Retiring or Leaving the Plan

It is important to learn about all options regarding your account balance before you retire or separate from service.

You will need to make a decision about what to do with your vested account balance when one of the following events occurs:

  • You retire.
  • You become permanently disabled.
  • Your death. (Your beneficiary is entitled to your account balance when you die. They are responsible for all federal income tax imposed. Distribution upon death may also be subject to federal and state inheritance and estate taxes.)
  • Your separation from work.

Leaving it in the Plan

You can keep your money in the Plan. Just because you have clocked out for the last time, your savings does not have to. You will still maintain ownership of your account, log in to the same website, receive your statements, be able to call the same knowledgeable participant service representatives and more. Your account is yours and will remain accessible when you need it, so take the time to make a sound choice for your family.

Directly Rolling It Over

You can choose to move or “roll” money over into another qualified retirement plan, a Traditional Individual Retirement Account (IRA) or Roth IRA. This allows your money to continue growing tax-deferred. This is based on our understanding of the tax law. You may wish to discuss this matter with your tax advisor. Because each situation is unique, neither we nor our representatives can provide tax or legal advice.

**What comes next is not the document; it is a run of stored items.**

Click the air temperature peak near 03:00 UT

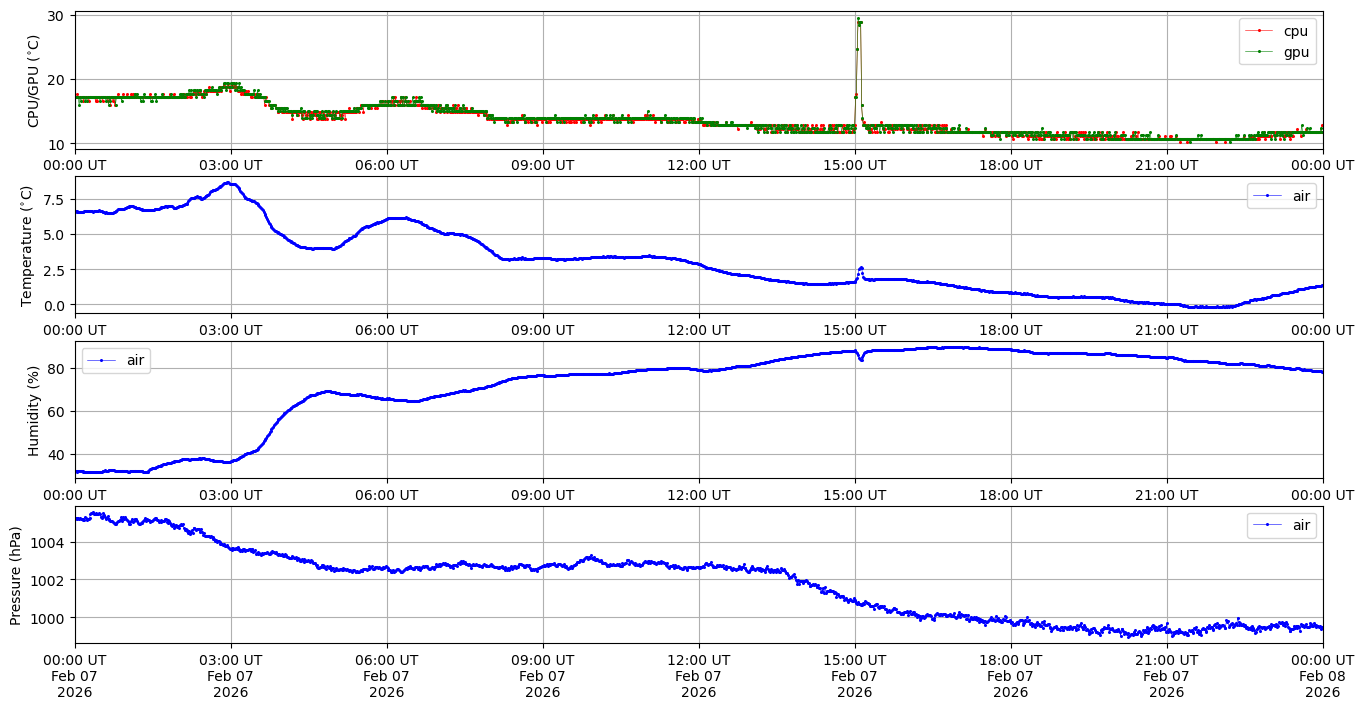[229, 183]

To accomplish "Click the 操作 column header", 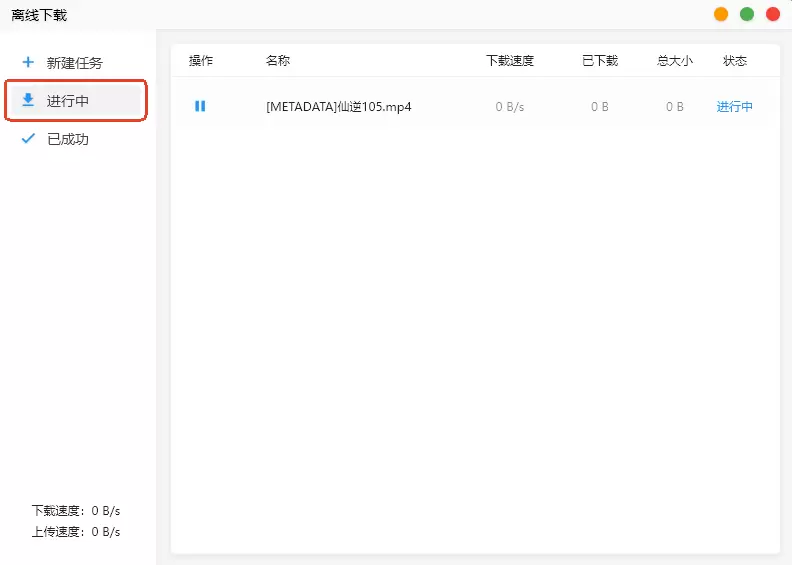I will (201, 61).
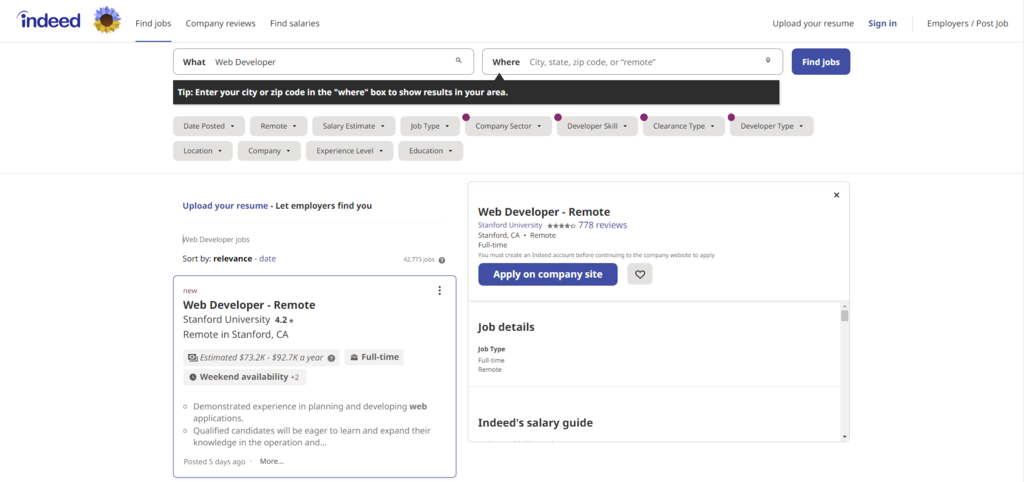The width and height of the screenshot is (1024, 482).
Task: Open the Salary Estimate dropdown
Action: tap(354, 126)
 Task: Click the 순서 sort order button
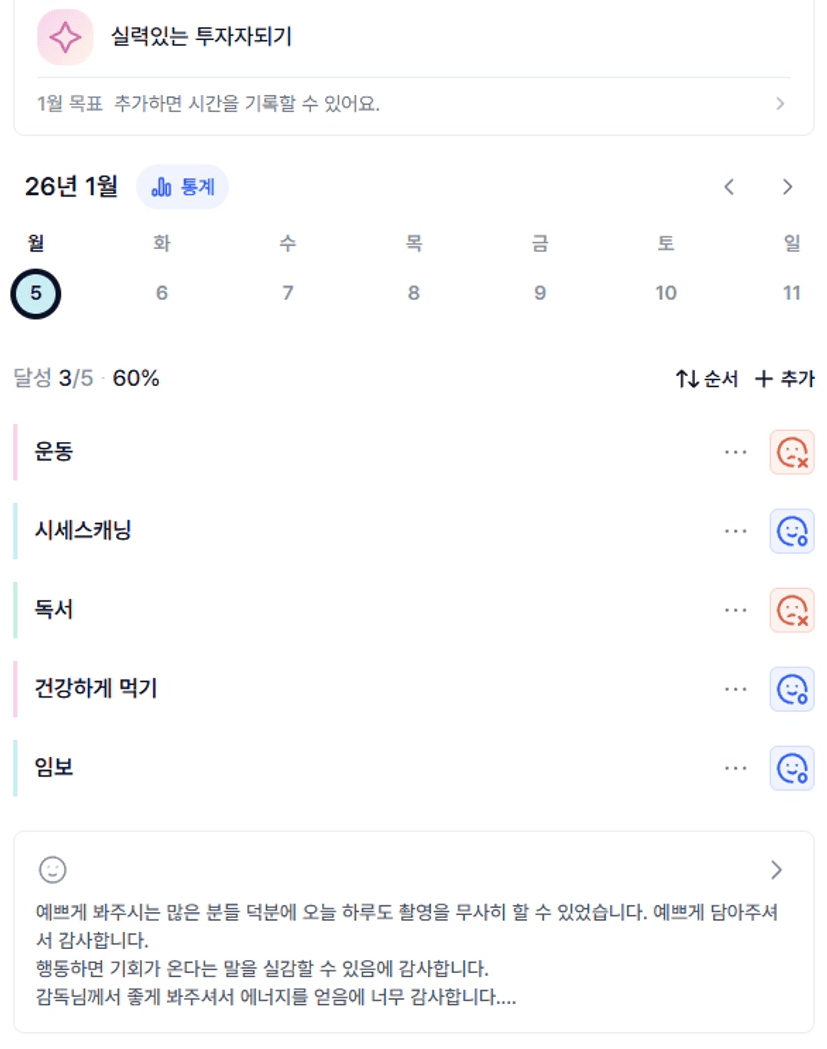(707, 379)
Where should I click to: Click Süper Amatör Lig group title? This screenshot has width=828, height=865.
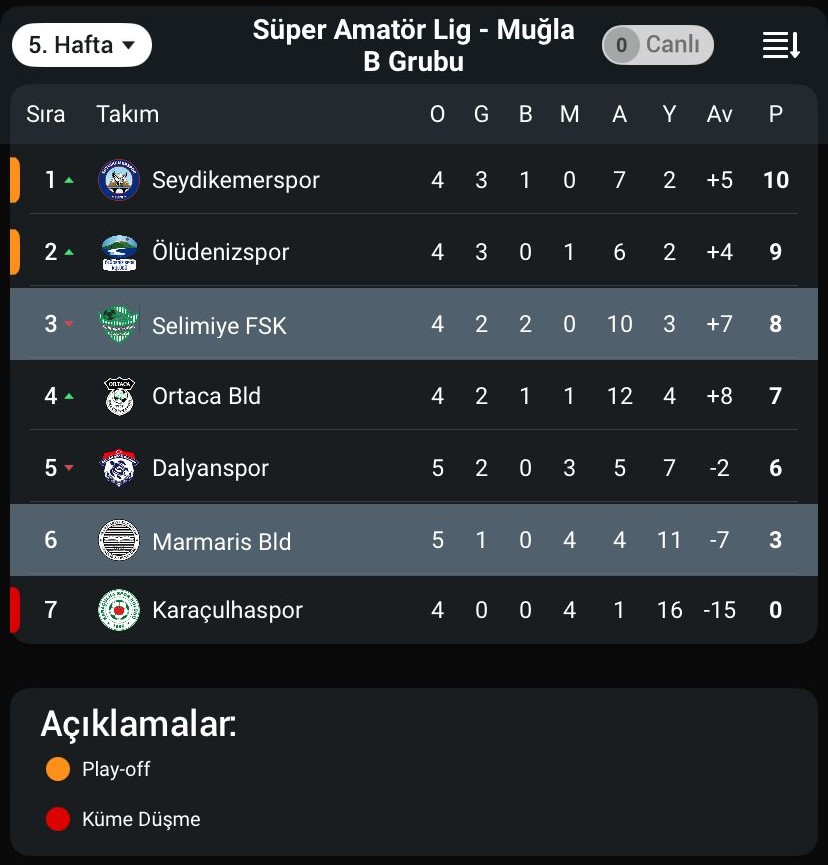tap(413, 45)
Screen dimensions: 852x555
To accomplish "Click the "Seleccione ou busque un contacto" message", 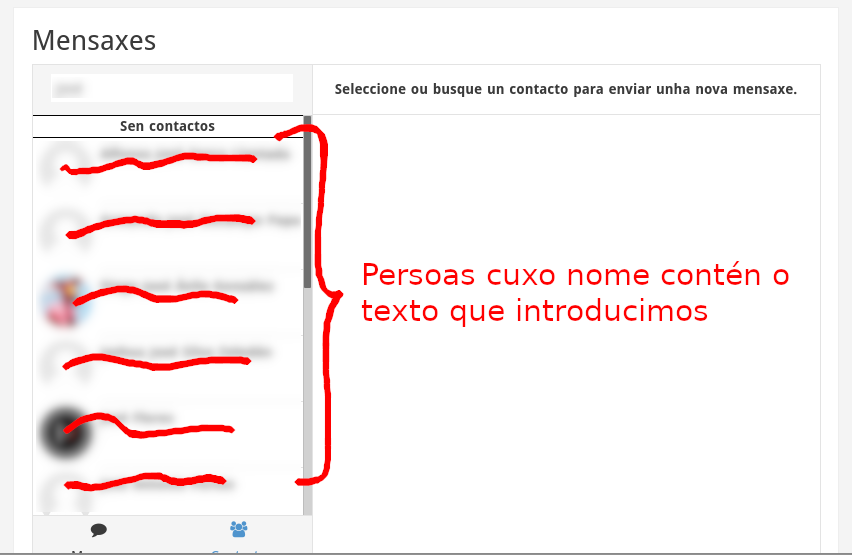I will point(565,89).
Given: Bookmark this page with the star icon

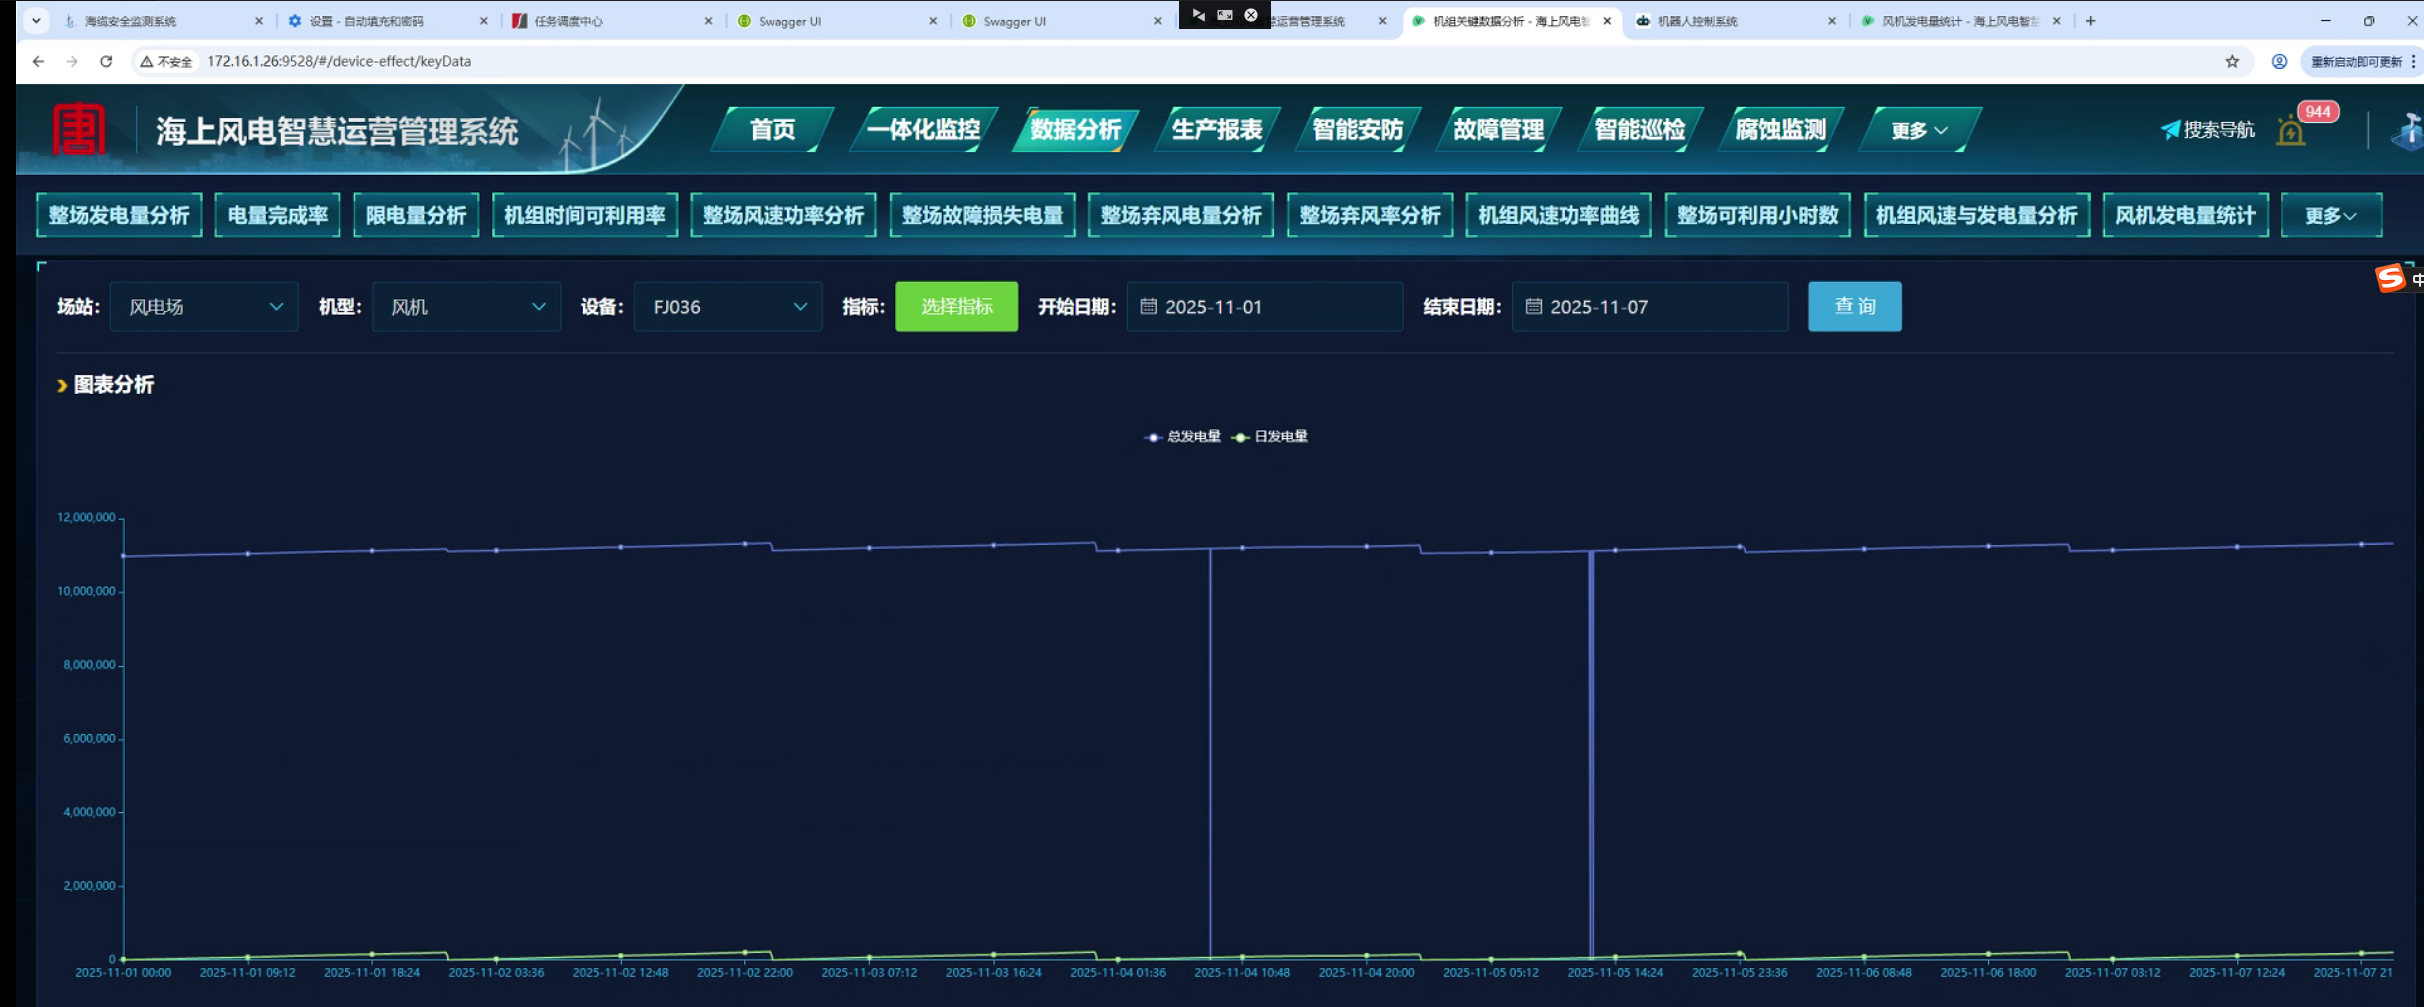Looking at the screenshot, I should 2232,61.
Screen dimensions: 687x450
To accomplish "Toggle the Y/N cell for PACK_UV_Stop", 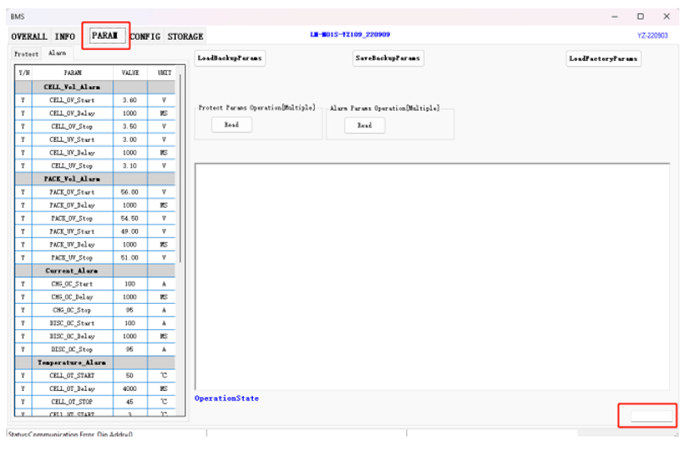I will point(23,257).
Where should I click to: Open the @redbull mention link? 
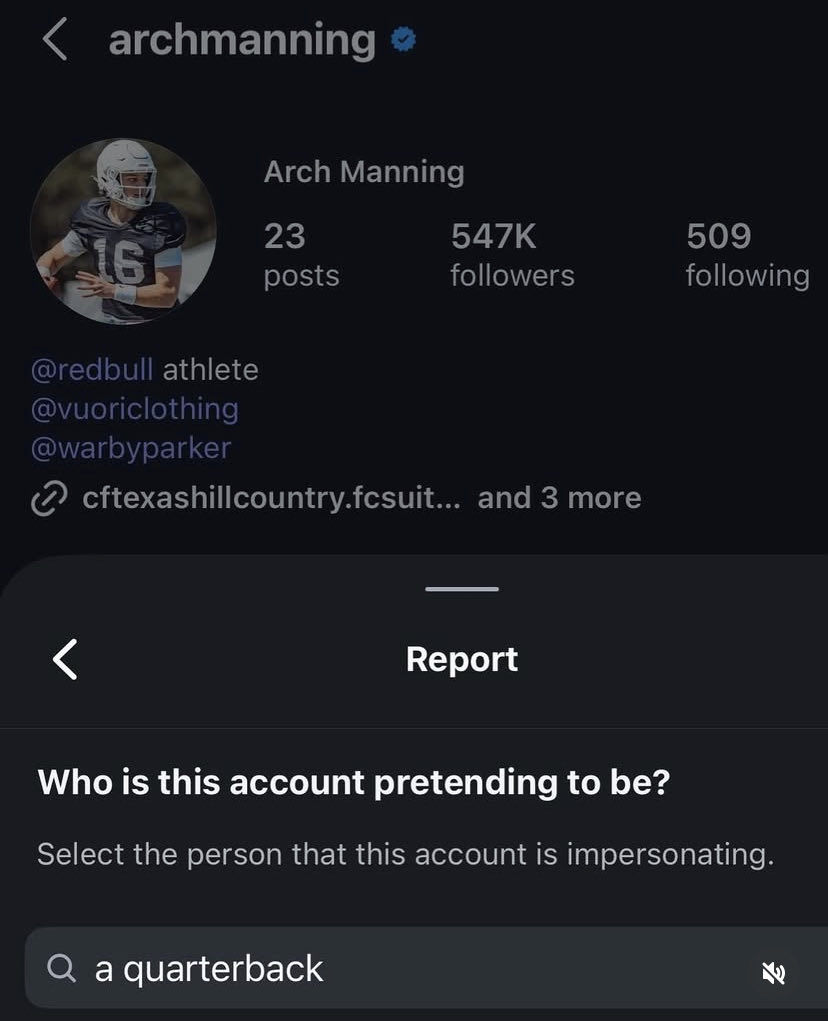click(92, 370)
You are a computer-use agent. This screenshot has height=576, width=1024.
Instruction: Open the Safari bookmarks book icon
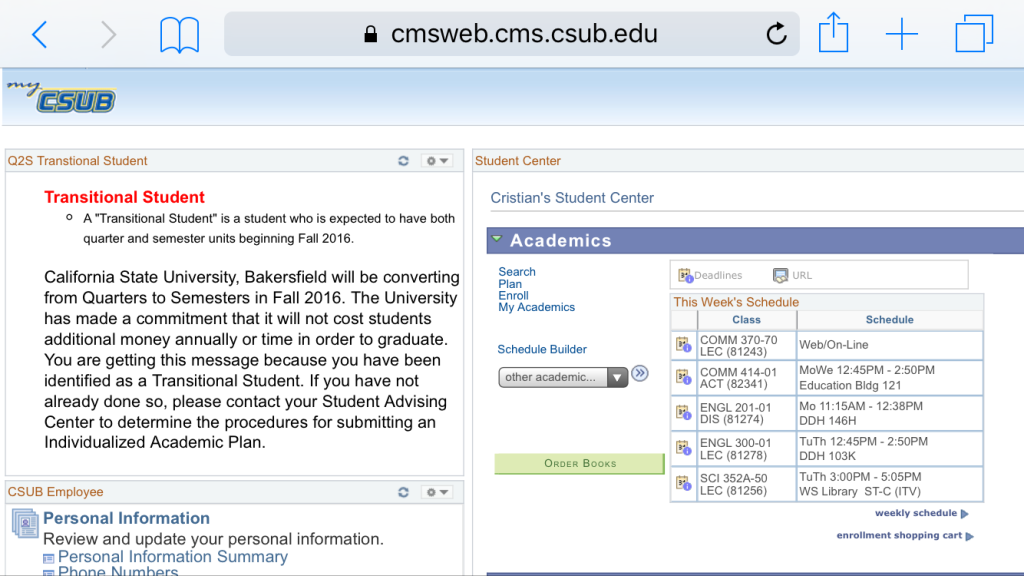coord(180,35)
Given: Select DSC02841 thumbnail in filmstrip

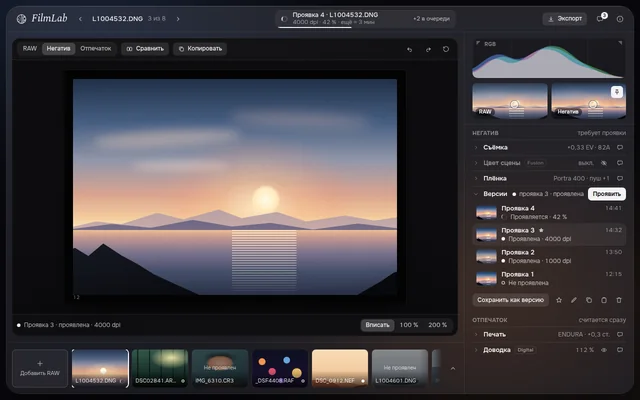Looking at the screenshot, I should pyautogui.click(x=160, y=368).
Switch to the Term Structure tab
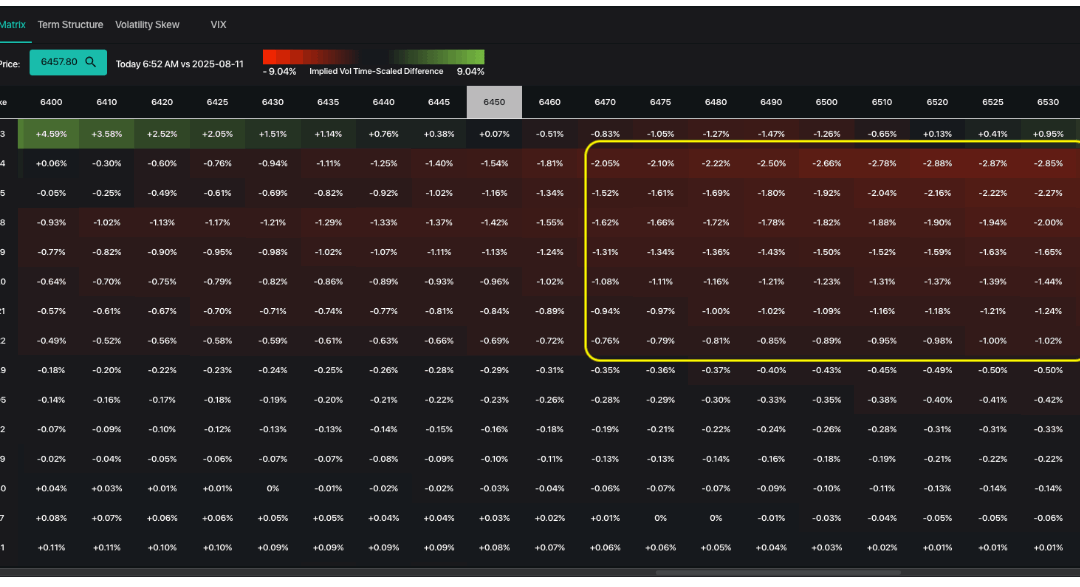This screenshot has width=1080, height=587. (70, 24)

Having Account Balance Paid In Installments

You can withdraw your account balance in a series of payments, in an amount over a period of time.

Lump Sum

You may choose to take a full lump sum distribution. A 20% federal income tax withholding may be applied.

Investment Types

This section is designed to provide general information about different types of investments. Not all plans offer investments in every category. Information about the specific investments offered through your Plan is available on the Investment Options page. The main types of investments in which participants generally invest:

Stable Value Investments

These investments combine safety of principal, liquidity and a competitive rate of return with potentially improved earnings power versus alternative short-term investments.

Fixed Income Investments

Invest in corporate and government bonds. They can go up or down in value each day, so they carry more risk than stable value investments, but also offer more opportunity for a potentially larger return. Fixed income investment mutual funds are subject to interest rate risk; their value will decline as interest rates rise.

Stocks/Equities

Stock funds (also called equity investments) represent ownership in funds, which own shares of corporations. Stock funds offer you a chance to share in the profits or losses of those corporations. Stock funds have the potential for higher returns, but they carry more risk than the other investment options.

Balanced

Balanced investments combine fixed income and stock components to offer you a combination of the interest income from fixed income investments and the growth potential of stock investments. As a result, balanced investments typically do not experience the full ups and downs of the stock market.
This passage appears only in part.